• _DOCUMENTO-FONTE_

>>

No terceiro conceito, este tipo de gramática é conhecido por Gramática Internalizada ou Natural, isto é, conjunto de regras que o falante domina, as quais lhe permitem produzir sentenças linguísticas que tenham coerência, ou seja, façam sentido, tratando-se, assim, da competência linguística inata ao falante/ouvinte de uma determinada língua; aliás, essa competência é que vai determinar quais as sequências linguísticas que serão aceitas, ou não, dentro de uma determinada comunidade linguística.

Por exemplo, é perfeitamente aceitável sequências do tipo:

a. Os menino subiu na cadeira.

b. Eu vô apanhá as goiaba.

Por outro lado, pensamos ser inaceitáveis sequências do tipo:

*c) A cadeira subiu nos meninos.

*d) As vão goiabas apanharem os meninos.

A não ser que uma dessas sequências (no nosso caso, a sequência (c)), pertença a uma área da Literatura conhecida como realismo fantástico, pois, no mundo textual fictício, acreditamos que essa sentença poderia ser aceita, todavia não estamos tratando do mundo textual fictício. E ainda, em se tratando dessas duas sentenças, gostaríamos de dizer que a presença dos asteriscos se faz necessária, já que, segundo os linguistas, esses asteriscos são usados para mostrar que essas sentenças não são aceitas no português.

Além disso, no que se refere à Gramática Internalizada, Luft (1995) diria que o indivíduo nasce “programado” para falar, ou seja, nasce com propriedades fisiológicas, biológicas, psicológicas para falar uma determinada língua.

Diante do exposto, percebemos a relevância de se conhecer não só um tipo de gramática para poder ensinar Língua Portuguesa. Por quê? Simplesmente porque, embasando o ensino-aprendizagem da língua portuguesa não só na Gramática Normativa, mas também em outros tipos de gramática, como, por exemplo, a Gramática Internalizada ou Natural, o professor terá condições de valorizar todas as variedades da língua, já que à escola compete o ensino-aprendizagem da língua padrão, sem desrespeitar a bagagem linguística que o aluno traz de casa, seus anseios, suas expectativas frente à vida, sua comunidade, seu próximo, seus amigos.

E, respeitando essa bagagem linguística do aluno, estaremos fazendo aquilo que Freire (1982) chama de respeitar “a bagagem do aluno”; nesse sentido, não seria respeitar, estritamente, só a bagagem linguística do aluno, mas, também, respeitá-lo como um todo, isto é, um ser humano complexo, heterogêneo, fantástico, instigante, maravilhoso e, sobretudo, alguém que merece a nossa consideração e respeito.

<<

• _LISTAGEM DE DADOS_
>>

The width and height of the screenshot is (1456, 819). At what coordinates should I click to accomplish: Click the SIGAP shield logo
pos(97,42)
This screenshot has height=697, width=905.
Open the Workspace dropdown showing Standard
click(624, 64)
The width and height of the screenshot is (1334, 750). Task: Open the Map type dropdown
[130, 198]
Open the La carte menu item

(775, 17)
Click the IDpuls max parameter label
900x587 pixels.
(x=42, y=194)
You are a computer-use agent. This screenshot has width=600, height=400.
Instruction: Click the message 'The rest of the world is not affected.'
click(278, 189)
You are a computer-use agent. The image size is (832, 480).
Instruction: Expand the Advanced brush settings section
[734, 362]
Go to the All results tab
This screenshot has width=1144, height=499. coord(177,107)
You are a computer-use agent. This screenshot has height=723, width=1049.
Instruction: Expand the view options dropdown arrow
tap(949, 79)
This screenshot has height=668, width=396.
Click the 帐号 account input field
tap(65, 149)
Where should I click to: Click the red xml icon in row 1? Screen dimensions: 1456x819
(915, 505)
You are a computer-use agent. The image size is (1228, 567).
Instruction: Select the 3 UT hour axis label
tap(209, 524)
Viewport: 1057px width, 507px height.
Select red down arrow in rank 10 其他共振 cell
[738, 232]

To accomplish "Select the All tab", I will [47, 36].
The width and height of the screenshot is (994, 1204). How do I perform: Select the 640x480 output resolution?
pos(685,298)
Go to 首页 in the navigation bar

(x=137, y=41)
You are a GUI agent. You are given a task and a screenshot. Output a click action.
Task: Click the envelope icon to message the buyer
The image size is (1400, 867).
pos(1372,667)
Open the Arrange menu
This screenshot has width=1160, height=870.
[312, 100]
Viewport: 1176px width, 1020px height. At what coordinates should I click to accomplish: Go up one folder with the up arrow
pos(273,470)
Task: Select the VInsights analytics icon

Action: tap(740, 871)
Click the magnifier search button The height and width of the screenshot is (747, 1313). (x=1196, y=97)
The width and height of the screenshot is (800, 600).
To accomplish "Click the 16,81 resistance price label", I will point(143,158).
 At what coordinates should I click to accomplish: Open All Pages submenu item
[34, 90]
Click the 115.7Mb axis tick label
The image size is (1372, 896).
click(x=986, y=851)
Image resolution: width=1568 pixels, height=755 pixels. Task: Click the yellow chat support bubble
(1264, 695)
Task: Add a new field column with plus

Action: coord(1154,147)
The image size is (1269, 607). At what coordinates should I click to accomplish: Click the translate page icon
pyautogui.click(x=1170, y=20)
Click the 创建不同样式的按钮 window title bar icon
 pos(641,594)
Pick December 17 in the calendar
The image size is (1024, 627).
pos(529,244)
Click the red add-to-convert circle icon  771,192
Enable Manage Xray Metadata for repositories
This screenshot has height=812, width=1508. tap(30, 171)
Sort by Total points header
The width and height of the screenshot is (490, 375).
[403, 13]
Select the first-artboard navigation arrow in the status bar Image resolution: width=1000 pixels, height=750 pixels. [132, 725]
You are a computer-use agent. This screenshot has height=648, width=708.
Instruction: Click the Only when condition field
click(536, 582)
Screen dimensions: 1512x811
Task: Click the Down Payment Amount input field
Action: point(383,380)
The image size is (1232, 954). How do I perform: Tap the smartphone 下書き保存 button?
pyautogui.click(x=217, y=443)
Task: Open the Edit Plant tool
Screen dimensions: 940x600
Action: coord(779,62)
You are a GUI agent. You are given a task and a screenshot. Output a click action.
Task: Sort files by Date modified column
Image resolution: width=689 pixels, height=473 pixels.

<<

• _OBJETIVO DA TAREFA_
Transcreva sem alterações o trecho do texto sobre gramática internalizada que vai de "No terceiro conceito, este" a "apanhá as goiaba.". As linhas acima são dispensáveis.

• _RESPOSTA_
No terceiro conceito, este tipo de gramática é conhecido por Gramática Internalizada ou Natural, isto é, conjunto de regras que o falante domina, as quais lhe permitem produzir sentenças linguísticas que tenham coerência, ou seja, façam sentido, tratando-se, assim, da competência linguística inata ao falante/ouvinte de uma determinada língua; aliás, essa competência é que vai determinar quais as sequências linguísticas que serão aceitas, ou não, dentro de uma determinada comunidade linguística.

Por exemplo, é perfeitamente aceitável sequências do tipo:

a. Os menino subiu na cadeira.

b. Eu vô apanhá as goiaba.